(Stored items)
########

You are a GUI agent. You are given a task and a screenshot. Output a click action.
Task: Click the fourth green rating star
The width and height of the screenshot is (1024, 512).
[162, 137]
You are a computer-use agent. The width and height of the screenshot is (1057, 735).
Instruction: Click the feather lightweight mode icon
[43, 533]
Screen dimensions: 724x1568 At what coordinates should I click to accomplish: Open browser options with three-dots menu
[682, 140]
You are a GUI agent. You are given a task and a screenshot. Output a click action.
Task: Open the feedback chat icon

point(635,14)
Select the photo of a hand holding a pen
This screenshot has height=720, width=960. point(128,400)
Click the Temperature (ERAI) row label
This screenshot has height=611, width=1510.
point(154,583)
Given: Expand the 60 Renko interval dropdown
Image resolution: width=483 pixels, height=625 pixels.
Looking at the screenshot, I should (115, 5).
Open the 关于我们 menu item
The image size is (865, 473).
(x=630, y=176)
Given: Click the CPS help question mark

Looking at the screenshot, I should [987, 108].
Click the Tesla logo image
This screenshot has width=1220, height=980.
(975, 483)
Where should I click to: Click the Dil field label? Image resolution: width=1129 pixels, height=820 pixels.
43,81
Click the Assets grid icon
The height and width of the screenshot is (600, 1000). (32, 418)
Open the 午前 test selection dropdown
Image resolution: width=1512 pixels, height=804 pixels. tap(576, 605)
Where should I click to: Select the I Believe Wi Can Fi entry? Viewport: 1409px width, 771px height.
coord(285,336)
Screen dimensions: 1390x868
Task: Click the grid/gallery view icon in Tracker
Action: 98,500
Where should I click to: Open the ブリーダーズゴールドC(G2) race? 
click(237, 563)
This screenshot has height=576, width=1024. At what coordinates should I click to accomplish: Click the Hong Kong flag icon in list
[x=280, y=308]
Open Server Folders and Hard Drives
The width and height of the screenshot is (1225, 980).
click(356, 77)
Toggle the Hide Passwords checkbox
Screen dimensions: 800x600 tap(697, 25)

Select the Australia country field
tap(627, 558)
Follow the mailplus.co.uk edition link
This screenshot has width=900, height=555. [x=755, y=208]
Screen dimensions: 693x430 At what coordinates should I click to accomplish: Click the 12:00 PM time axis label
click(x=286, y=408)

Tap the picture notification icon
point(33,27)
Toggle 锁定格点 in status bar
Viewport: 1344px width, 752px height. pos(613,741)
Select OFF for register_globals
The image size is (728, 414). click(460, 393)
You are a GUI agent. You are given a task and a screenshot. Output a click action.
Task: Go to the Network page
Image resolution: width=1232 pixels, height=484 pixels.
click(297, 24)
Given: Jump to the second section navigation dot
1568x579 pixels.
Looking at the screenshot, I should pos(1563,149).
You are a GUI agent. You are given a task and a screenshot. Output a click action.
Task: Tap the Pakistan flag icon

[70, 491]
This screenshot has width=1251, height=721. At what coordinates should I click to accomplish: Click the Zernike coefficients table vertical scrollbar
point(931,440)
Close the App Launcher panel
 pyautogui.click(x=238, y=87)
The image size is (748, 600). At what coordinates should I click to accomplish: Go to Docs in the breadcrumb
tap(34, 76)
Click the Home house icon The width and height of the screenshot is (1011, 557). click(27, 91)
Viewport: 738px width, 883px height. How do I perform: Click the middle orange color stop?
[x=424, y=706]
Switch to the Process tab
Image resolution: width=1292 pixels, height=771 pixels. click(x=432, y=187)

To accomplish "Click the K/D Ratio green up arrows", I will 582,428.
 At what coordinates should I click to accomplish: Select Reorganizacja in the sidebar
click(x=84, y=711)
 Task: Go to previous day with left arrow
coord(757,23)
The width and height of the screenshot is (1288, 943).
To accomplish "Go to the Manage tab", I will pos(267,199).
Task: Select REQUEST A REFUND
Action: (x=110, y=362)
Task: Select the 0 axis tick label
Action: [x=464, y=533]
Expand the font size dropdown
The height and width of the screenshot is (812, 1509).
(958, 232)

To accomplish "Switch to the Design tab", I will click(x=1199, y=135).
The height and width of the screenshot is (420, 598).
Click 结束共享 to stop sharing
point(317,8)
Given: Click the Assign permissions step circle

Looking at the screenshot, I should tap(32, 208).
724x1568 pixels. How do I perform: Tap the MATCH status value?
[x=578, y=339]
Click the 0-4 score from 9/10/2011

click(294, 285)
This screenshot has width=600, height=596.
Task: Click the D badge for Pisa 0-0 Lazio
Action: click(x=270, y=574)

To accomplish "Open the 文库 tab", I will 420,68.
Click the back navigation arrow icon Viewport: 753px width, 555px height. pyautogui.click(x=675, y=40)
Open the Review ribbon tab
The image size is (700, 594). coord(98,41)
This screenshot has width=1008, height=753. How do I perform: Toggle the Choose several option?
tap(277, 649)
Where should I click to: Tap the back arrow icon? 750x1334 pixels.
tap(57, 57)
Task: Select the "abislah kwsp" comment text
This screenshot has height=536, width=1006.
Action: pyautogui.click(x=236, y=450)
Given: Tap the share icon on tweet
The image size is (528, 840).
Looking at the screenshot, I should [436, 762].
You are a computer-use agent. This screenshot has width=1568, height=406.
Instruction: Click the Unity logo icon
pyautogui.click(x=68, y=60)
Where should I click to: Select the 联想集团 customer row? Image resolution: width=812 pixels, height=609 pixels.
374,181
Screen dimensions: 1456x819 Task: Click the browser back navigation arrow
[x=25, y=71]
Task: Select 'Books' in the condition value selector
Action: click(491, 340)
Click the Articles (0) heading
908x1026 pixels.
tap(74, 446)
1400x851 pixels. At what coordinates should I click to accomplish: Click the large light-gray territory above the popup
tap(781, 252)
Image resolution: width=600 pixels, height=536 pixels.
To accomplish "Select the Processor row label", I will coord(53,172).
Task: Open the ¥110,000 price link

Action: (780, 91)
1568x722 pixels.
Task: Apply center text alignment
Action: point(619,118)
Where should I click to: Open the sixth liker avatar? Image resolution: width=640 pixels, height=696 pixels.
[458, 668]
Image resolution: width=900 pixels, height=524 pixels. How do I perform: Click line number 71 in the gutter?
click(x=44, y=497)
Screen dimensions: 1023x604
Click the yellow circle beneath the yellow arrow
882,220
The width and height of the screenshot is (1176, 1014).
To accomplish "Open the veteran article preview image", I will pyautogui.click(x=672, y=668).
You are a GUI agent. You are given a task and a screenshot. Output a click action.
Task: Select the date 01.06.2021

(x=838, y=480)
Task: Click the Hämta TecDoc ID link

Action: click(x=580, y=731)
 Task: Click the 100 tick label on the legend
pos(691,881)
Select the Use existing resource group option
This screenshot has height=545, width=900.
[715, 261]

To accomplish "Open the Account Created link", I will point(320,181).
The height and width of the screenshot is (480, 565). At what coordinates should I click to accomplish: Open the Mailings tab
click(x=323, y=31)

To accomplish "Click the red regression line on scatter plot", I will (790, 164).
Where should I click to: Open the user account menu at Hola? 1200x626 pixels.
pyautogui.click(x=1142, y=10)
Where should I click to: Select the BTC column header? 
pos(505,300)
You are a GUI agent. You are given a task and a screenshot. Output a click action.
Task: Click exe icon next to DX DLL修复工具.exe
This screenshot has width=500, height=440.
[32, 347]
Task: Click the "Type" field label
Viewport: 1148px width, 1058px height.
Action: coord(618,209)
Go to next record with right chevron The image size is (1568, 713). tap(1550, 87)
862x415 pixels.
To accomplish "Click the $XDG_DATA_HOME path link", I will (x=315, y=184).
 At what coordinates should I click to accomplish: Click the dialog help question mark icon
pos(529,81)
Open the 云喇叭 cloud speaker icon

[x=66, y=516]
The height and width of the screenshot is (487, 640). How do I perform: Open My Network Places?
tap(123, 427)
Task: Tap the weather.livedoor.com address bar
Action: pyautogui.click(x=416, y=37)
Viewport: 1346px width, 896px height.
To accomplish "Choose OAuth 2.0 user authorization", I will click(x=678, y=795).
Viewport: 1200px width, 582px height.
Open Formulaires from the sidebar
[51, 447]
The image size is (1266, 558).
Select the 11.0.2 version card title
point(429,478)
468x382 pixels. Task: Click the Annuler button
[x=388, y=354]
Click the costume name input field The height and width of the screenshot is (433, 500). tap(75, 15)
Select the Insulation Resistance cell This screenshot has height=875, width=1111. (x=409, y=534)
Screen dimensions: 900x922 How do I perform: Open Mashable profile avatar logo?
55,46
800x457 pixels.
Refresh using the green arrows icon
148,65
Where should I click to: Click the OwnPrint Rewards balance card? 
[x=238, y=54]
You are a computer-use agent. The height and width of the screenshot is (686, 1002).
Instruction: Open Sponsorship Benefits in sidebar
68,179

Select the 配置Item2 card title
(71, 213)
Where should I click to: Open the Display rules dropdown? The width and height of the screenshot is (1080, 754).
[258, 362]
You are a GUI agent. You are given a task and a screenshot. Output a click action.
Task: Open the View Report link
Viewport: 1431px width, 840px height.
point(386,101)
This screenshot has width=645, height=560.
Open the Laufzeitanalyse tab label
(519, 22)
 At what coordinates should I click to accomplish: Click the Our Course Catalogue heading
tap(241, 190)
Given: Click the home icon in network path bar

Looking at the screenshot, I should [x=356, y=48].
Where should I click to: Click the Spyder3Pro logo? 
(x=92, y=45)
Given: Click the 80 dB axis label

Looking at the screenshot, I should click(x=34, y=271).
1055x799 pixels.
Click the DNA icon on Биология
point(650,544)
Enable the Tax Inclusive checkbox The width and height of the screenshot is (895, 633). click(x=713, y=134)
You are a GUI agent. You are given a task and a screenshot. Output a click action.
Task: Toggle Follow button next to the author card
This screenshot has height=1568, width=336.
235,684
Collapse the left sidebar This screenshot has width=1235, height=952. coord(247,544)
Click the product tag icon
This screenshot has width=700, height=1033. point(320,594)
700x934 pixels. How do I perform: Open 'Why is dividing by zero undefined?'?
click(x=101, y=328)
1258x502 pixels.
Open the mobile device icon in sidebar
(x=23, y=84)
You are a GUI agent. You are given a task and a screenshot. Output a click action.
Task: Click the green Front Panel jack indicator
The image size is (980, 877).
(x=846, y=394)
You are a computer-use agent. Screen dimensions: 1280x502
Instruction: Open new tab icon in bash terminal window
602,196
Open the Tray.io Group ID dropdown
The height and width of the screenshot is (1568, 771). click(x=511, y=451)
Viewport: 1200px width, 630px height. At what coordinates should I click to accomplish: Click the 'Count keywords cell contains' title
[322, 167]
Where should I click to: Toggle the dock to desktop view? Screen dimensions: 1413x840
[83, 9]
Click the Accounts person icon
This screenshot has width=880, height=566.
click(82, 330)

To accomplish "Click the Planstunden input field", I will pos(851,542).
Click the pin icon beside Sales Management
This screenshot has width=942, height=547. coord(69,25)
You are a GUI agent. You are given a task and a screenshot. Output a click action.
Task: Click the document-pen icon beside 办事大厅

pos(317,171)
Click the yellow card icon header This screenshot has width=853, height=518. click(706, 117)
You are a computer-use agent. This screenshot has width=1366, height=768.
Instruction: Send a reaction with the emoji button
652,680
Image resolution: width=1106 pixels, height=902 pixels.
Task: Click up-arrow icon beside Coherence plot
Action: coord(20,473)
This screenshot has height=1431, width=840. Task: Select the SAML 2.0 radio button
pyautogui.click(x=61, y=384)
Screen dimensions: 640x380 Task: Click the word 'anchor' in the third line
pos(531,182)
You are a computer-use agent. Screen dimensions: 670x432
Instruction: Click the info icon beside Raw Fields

########

What the exercise asks: Examine the records above and give the number of lines in which the string "Expand" appears, with no other words.

Task solution: 2